“Te alabo, Padre, porque has escondido estas cosas a
los sabios y las has revelado a los sencillos” (Mt 11, 25-27). Jesús,
que es Dios Hijo, la Sabiduría del Padre engendrada eternamente y encarnada en
el tiempo en el seno de María Santísima, da gracias al Padre Eterno porque la
revelación ha sido hecha a los “pequeños”[1].
¿A qué revelación se refiere Jesús? Se refiere, principalmente, a la
revelación, dada por el Espíritu Santo, del conocimiento del Padre por medio
del Hijo. Este tipo de conocimiento, esto es, la revelación de que en Dios Uno hay
Tres Divinas Personas, el Padre, el Hijo y el Espíritu Santo y que esto lo
conocen aquellos a quienes el Padre se los ha querido revelar, será en
definitiva la causa de la falsa acusación de blasfemia por parte de escribas y
fariseos, acusación que finalizará con el encarcelamiento, condena a muerte y crucifixión
de Jesús, acusado arteramente de “blasfemo” por los judíos, solo por el hecho
de decir la verdad, que en Dios Uno hay Tres Personas y que Él, Jesús de
Nazareth, es el Hijo Eterno del Padre Eterno, unidos en el Eterno Amor del
Espíritu Santo.
Por este motivo, Jesús, Dios Hijo, pide a los
sencillos que tengan confianza en Él, que es la Sabiduría del Padre encarnada.
Esta revelación del Padre a los pequeños no viene precisamente del estudio de
la filosofía y la teología -aunque el alma que estudie filosofía y teología sí
puede ser sencilla y recibir también el mismo conocimiento-; la revelación
viene del abandono personal, esto es, de cada persona en particular -por eso la
conversión es personal- en sus manos, en las manos del Hijo, que siempre dará
revelaciones interiores infinitamente superiores a la ley. La alabanza de Jesús
no es por la acción de “ocultar”, sino por la de “revelar”: el pueblo sencillo
y en especial los discípulos, han recibido humildemente al Bautista y a Jesús,
a pesar de la oposición oficial de aquellos considerados “doctores”, “especialistas”

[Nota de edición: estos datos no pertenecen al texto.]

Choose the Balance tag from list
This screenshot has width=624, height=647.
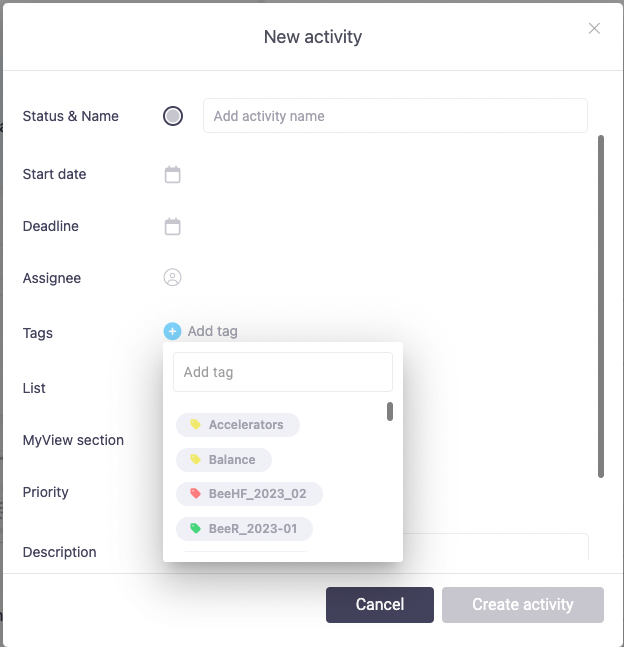pyautogui.click(x=232, y=460)
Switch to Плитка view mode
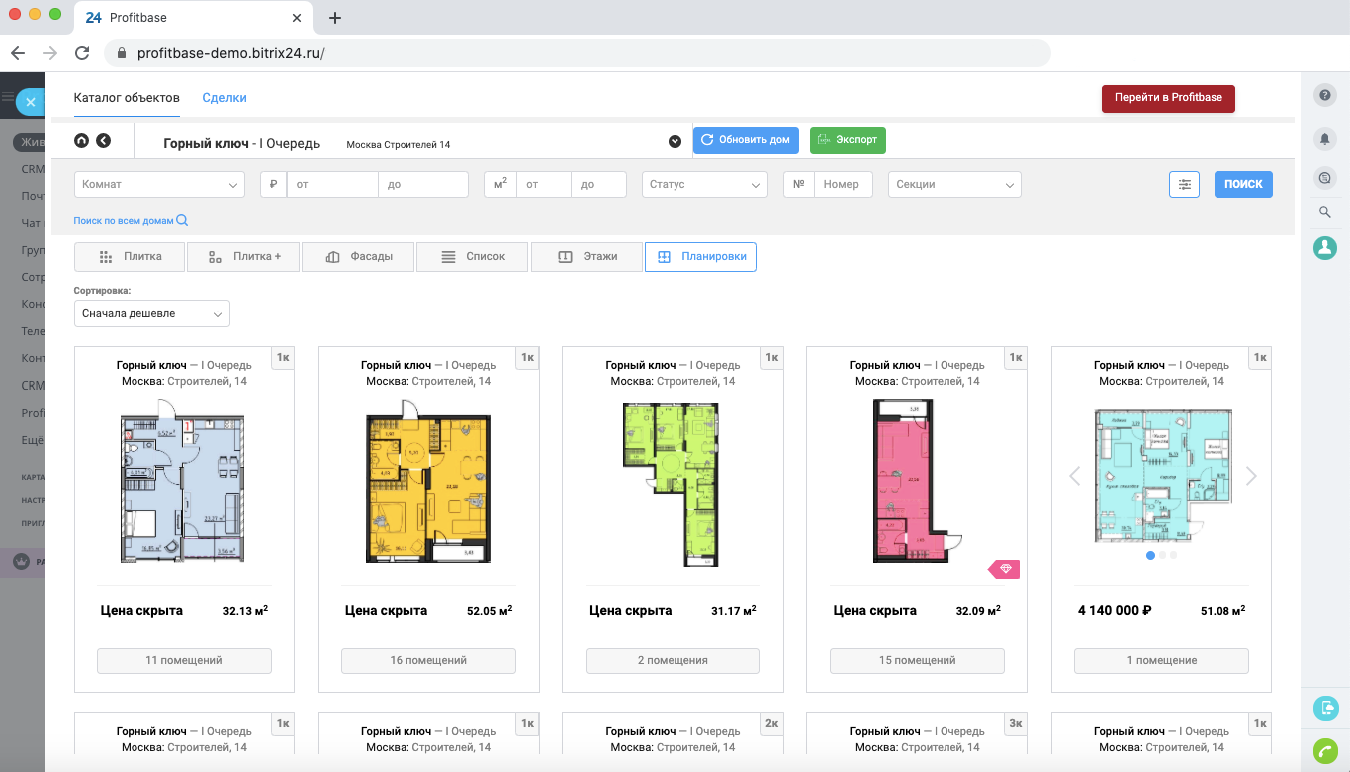 pyautogui.click(x=131, y=257)
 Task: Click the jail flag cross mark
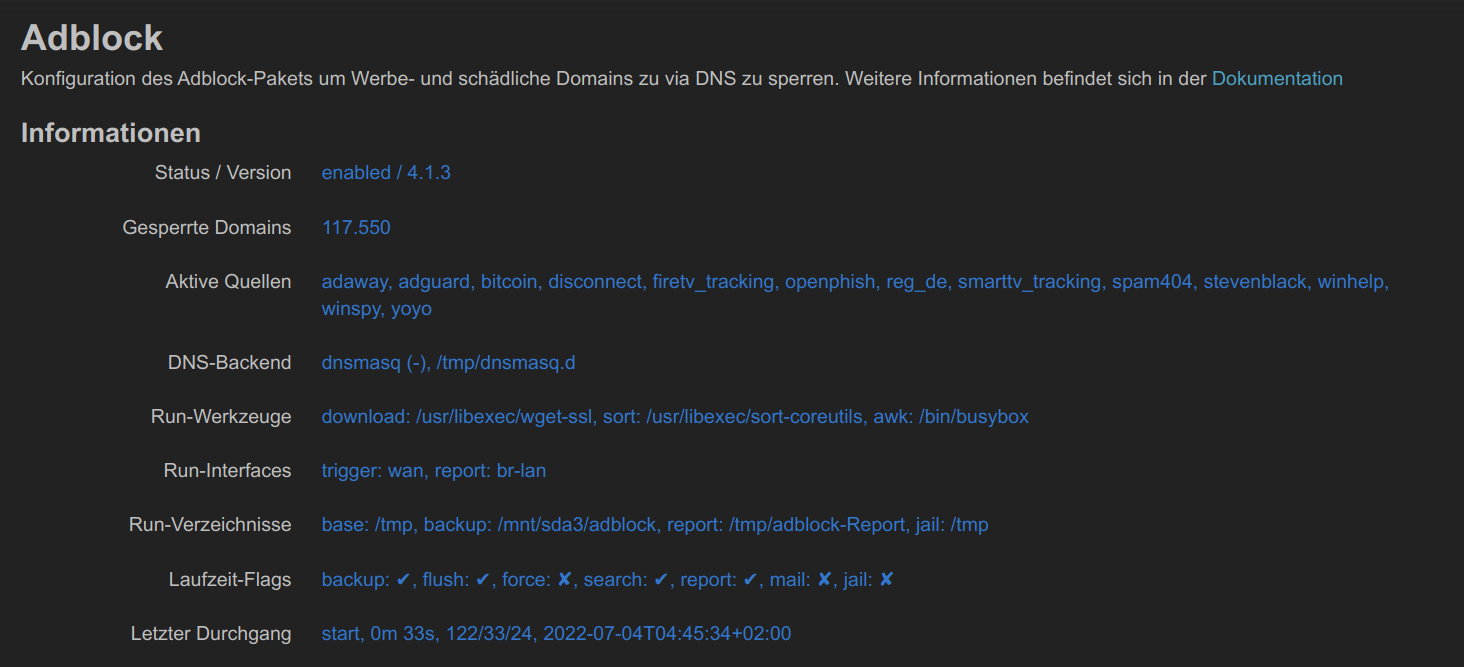tap(886, 579)
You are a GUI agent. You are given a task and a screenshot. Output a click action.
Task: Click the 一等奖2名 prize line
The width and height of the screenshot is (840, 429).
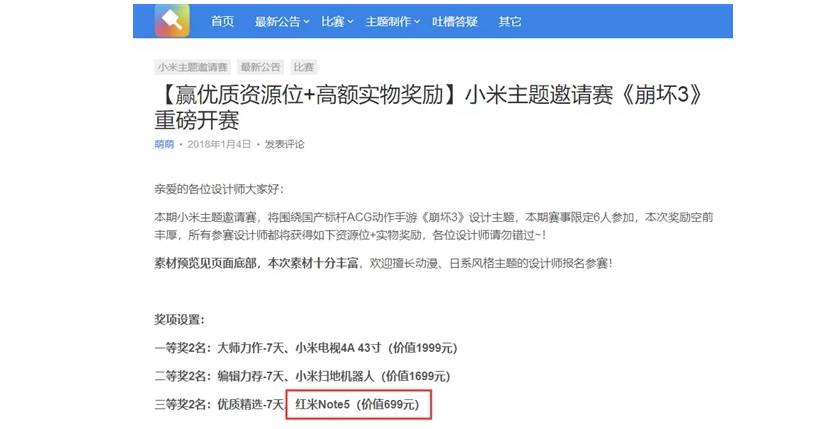click(306, 348)
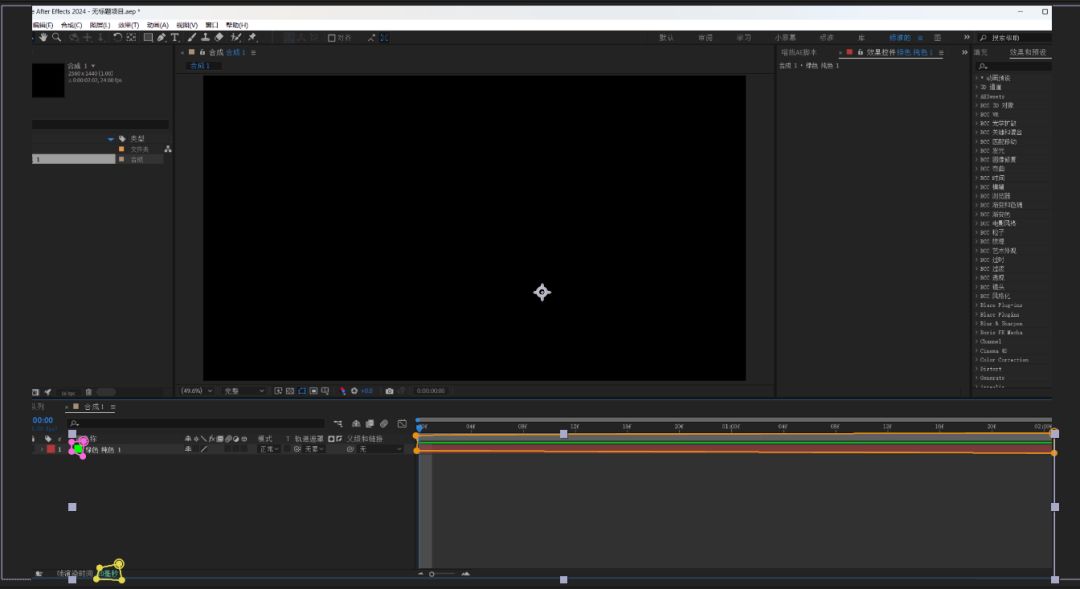
Task: Switch to the Default workspace
Action: [x=666, y=38]
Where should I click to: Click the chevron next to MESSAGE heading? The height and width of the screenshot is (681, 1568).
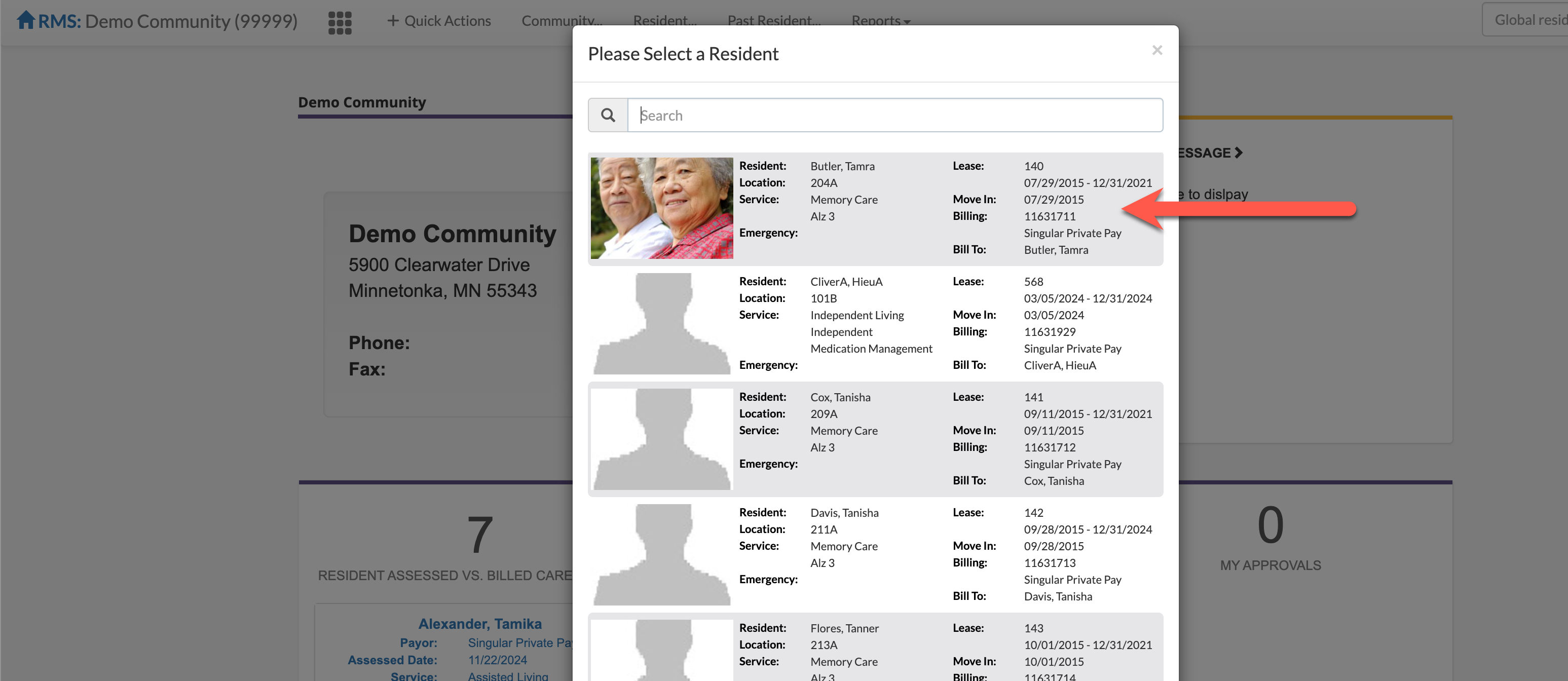1239,153
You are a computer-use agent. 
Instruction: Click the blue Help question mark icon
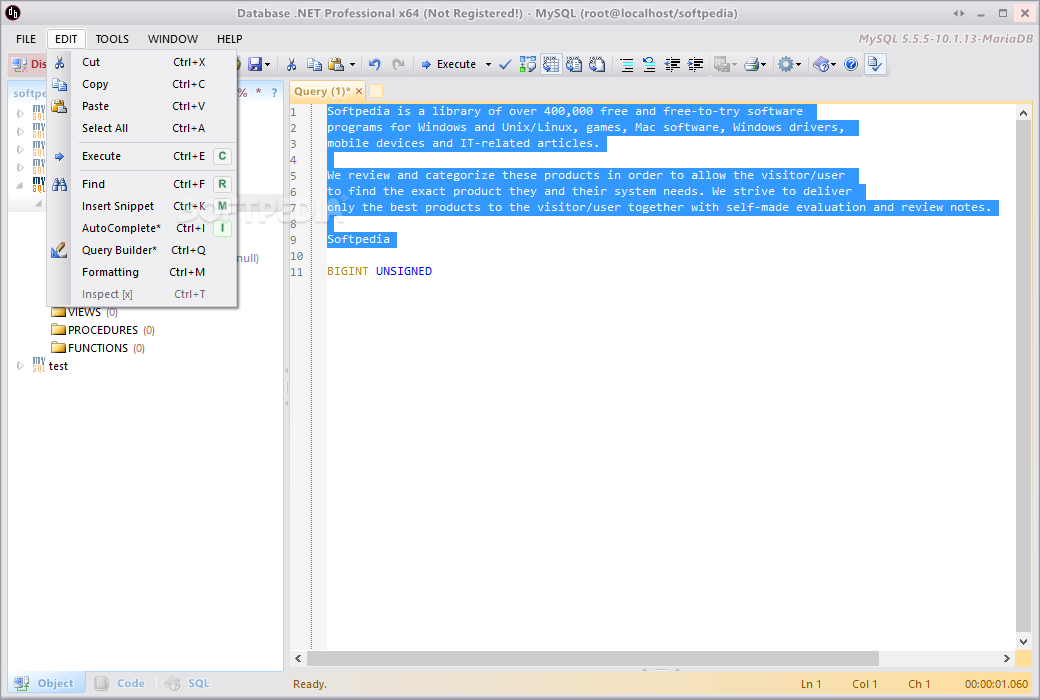point(851,64)
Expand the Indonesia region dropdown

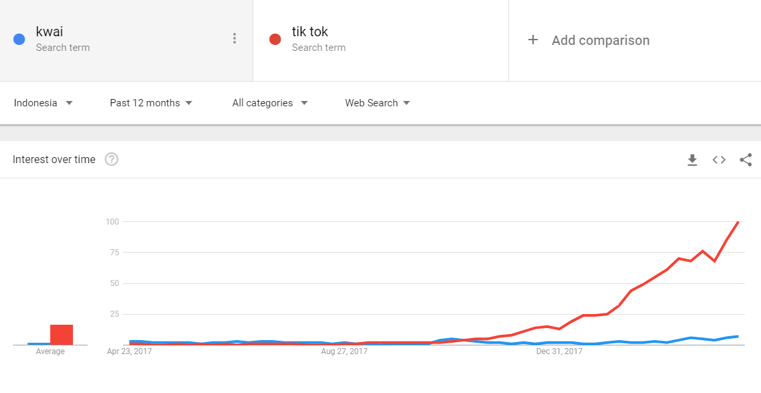pyautogui.click(x=43, y=103)
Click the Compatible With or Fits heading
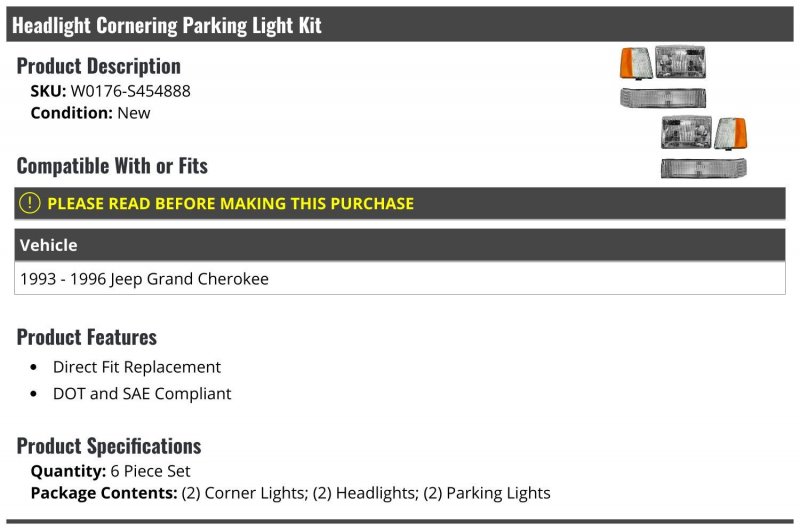This screenshot has width=800, height=530. click(x=112, y=165)
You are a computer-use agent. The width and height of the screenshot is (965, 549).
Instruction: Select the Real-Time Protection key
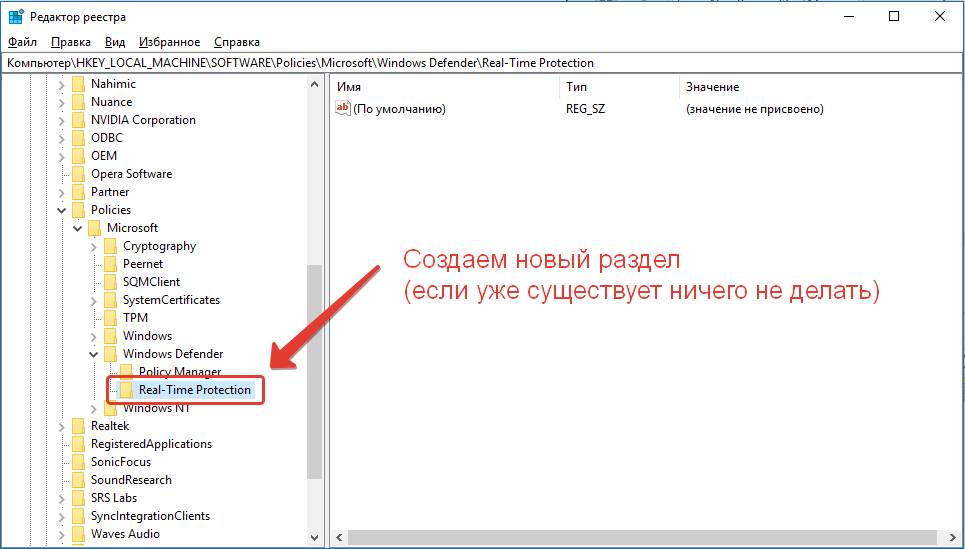195,390
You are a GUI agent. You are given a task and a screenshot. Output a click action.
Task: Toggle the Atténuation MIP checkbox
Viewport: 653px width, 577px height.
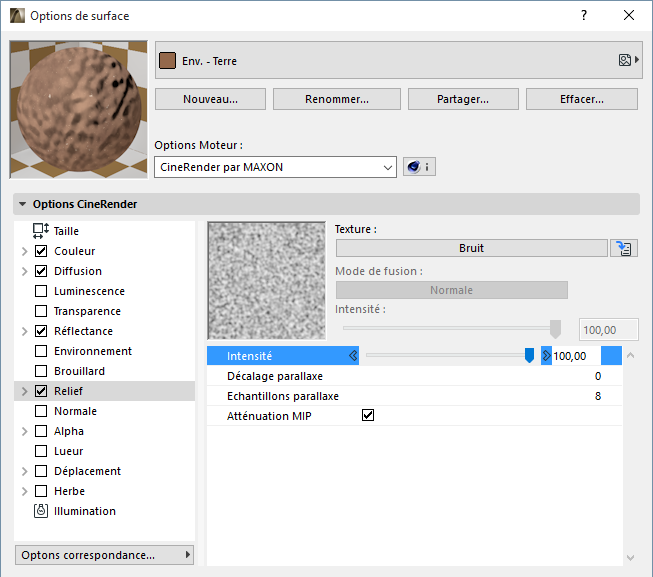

de la ley, como los escribas y fariseos, oposición que en la mayoría de los
casos es cínica y mal intencionada, porque tienen envidia sobre todo de Jesús,
que habla con una sabiduría y una autoridad que ellos no tienen.
La sencillez aparta todas las dificultades, de manera
que el Espíritu Santo puede obrar en las almas de los sencillos sin la
oposición de la soberbia de los más doctos y letrados.
De la misma manera, en la Iglesia de nuestros días, el
Espíritu Santo revela la Presencia personal, oculta en apariencia de pan, a los
sencillos y humildes, sobre todo a quienes no tienen estudios sagrados, mientras
que, al igual que en tiempos de Jesús, los más doctos, los más encumbrados en
puestos de poder en la escala jerárquica de la iglesia, se ven privados de este
conocimiento que viene del Espíritu Santo, a causa de su soberbia. La soberbia,
imitación y participación en la soberbia del Ángel caído, es la perdición del
alma, por lo cual debemos pedir huir de ella como de la peste.